Qu’aviez-vous envie de raconter à travers son histoire ?

J’ai essayé de dresser le portrait d’une femme blessée qui s’est longtemps révoltée avec une rage aveugle, jusqu’à se perdre dans un monde d’apparences. Vient le moment où derrière ces apparences tombe le masque… et Camille se retrouve enfin.

 

Votre roman aborde la question de la maternité à travers un angle douloureux, a-t-il été facile d’écrire sur le sujet ?

Une fausse couche ou la perte d’un enfant plonge la femme dans une détresse incommensurable. Quand on lui arrache cette part d’elle-même du plus profond de ses entrailles, s’ouvre alors une plaie qui ne cicatrisera jamais. Trouver les mots justes pour décrire cette déchirure fut une mission bien difficile, émotionnellement forte et triste à la fois.

 

Camille est une femme blessée, mais avant tout elle est forte, puissante même. Était-ce une notion importante pour vous ? L’écriture n’est-elle pas une forme de témoignage ?

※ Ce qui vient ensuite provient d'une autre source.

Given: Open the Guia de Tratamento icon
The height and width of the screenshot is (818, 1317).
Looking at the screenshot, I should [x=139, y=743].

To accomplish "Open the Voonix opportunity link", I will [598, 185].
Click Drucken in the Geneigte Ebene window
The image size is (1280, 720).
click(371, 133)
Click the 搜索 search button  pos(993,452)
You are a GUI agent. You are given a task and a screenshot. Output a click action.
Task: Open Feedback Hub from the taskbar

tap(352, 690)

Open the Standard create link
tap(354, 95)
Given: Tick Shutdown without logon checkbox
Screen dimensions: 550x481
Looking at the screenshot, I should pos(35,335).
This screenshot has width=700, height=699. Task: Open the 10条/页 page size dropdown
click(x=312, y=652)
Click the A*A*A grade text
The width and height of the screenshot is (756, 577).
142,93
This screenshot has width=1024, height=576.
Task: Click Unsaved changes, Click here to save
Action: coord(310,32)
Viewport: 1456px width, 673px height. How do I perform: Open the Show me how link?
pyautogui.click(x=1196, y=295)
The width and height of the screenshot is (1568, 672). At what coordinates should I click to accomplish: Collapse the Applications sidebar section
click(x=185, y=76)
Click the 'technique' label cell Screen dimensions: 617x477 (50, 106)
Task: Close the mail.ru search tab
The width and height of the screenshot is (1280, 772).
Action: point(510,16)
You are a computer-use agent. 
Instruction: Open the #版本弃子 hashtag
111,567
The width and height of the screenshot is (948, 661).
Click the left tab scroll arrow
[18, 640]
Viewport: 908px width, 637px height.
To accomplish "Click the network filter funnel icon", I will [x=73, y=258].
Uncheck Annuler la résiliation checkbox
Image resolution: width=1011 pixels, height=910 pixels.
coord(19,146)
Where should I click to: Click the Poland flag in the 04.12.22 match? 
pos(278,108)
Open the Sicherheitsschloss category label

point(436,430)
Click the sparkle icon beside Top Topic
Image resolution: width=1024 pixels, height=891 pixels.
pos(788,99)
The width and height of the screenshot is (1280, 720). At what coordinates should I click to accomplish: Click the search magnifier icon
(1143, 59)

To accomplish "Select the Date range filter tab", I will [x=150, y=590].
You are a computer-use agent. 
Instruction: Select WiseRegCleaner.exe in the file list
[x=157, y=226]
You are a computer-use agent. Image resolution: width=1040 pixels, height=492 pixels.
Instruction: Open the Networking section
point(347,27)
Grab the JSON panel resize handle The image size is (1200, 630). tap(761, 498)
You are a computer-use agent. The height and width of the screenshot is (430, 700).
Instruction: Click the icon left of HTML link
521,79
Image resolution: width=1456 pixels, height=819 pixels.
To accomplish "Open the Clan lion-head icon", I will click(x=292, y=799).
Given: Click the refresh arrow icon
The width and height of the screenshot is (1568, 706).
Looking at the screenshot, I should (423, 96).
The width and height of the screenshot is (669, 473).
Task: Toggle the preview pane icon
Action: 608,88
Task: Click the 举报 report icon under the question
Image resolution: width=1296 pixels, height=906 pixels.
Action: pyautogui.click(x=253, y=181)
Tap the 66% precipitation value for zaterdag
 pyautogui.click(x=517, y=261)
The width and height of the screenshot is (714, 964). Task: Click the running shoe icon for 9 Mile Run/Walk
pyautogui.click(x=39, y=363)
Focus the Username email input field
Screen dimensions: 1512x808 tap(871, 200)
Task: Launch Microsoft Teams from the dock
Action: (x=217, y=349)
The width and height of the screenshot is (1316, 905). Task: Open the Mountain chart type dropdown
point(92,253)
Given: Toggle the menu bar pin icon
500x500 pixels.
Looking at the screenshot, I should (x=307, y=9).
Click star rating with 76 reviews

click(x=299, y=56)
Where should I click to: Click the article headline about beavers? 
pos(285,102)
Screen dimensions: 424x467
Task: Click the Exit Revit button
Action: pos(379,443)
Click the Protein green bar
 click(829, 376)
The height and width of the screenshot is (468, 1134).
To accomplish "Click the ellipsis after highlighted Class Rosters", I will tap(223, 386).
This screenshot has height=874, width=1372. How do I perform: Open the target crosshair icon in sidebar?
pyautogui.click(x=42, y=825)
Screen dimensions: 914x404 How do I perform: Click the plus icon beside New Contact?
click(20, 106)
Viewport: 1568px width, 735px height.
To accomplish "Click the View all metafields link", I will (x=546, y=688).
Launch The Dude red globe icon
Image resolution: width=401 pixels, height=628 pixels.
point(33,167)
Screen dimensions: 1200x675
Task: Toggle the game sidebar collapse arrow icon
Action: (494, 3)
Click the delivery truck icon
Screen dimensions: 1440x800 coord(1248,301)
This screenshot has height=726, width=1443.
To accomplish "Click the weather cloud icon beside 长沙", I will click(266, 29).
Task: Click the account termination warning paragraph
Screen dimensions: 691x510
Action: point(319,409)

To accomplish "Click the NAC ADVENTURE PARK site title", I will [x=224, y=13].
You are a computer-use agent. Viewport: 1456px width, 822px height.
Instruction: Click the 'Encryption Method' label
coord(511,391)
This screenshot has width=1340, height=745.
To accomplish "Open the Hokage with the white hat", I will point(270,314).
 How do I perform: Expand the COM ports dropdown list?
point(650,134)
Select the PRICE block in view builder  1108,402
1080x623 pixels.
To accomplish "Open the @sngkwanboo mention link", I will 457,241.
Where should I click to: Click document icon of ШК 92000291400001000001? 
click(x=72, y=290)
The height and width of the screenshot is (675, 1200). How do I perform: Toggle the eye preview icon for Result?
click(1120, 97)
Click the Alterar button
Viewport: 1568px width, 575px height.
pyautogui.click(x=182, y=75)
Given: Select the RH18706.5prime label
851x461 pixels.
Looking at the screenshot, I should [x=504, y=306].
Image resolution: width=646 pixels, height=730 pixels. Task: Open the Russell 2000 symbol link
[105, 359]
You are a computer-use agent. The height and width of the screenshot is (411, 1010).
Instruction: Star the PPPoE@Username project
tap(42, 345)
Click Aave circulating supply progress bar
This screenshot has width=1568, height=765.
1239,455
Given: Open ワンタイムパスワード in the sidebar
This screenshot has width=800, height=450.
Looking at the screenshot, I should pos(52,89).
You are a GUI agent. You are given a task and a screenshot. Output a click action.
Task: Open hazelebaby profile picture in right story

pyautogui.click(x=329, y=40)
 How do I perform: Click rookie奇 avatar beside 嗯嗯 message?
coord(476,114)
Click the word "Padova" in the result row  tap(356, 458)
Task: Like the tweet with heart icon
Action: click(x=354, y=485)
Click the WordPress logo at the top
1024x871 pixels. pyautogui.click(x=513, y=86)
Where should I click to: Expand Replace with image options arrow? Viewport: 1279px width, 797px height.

Ces femmes blessées mais fortes, effondrées mais courageuses je les rencontre partout, tout le temps… en chaque femme qui lutte pour sa famille, pour son travail, qui fait face à la maladie, à un deuil, à un destin brisé, en chaque femme abattue qui se relève… toutes ces femmes, je les observe, je les admire, elles sont ma plus belle source d’inspiration.